La medida aplicaría entre las 6 p.m. y las 6 a.m. en zonas en estado de emergencia como Lima y Callao.
Ante el incremento sostenido de la delincuencia, con una alarmante presencia de crímenes cometidos por dos personas a bordo de motos lineales, la Defensoría del Pueblo ha propuesto una medida extraordinaria: restringir el uso de estos vehículos desde las 18:00 hasta las 6:00 del día siguiente, sin permitir su circulación fuera de este horario bajo ninguna circunstancia.
El organismo sostiene que esta restricción busca frenar el accionar de bandas criminales que utilizan este medio de transporte para perpetrar actos violentos, entre ellos extorsiones, robos agravados y homicidios, especialmente en zonas urbanas.
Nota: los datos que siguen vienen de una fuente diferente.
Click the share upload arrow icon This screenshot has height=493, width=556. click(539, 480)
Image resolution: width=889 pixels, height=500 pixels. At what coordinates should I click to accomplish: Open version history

La propuesta incluye además la prohibición, sin excepción, de transportar a más de una persona en motos durante las horas restringidas, en un intento por reducir la capacidad operativa de los delincuentes.
Lee también:
La medida estaría dirigida a zonas bajo estado de emergencia, como Lima Metropolitana y el Callao, y su aplicación debe respetar plenamente los derechos fundamentales de los ciudadanos. La Defensoría, liderada por Josué Gutiérrez, advierte que el país atraviesa una grave crisis de seguridad, con un crecimiento alarmante de delitos cometidos con armas de fuego, en su mayoría por dos individuos en motocicleta, modalidad recurrente en ataques a empresas de transporte público, sobre todo en la madrugada, cuando las unidades comienzan a operar.
Frente a esta iniciativa, la Asociación de Motociclistas del Perú (Asmope) expresó su total rechazo. Ricardo Millones, presidente del gremio, declaró que la propuesta vulnera derechos básicos como el libre tránsito, la propiedad privada y el derecho al trabajo de los ciudadanos que utilizan motocicletas de forma legal y responsable. “La Defensoría del Pueblo quiere vulnerar nuestros derechos al libre tránsito, a la propiedad privada y al trabajo de todos los ciudadanos de bien que manejamos motocicletas”, manifestó.
Según Millones, la medida carece de sustento legal y técnico, y representa un acto de discriminación contra un sector que desempeña un rol importante en la economía nacional. “Detrás de una moto, somos ingenieros, médicos, mecánicos y electricistas que pagamos impuestos y contribuimos al crecimiento de la economía del país. No vamos a permitir que nuestras autoridades nos consideren ciudadanos de segunda categoría solo por manejar una motocicleta”, recalcó.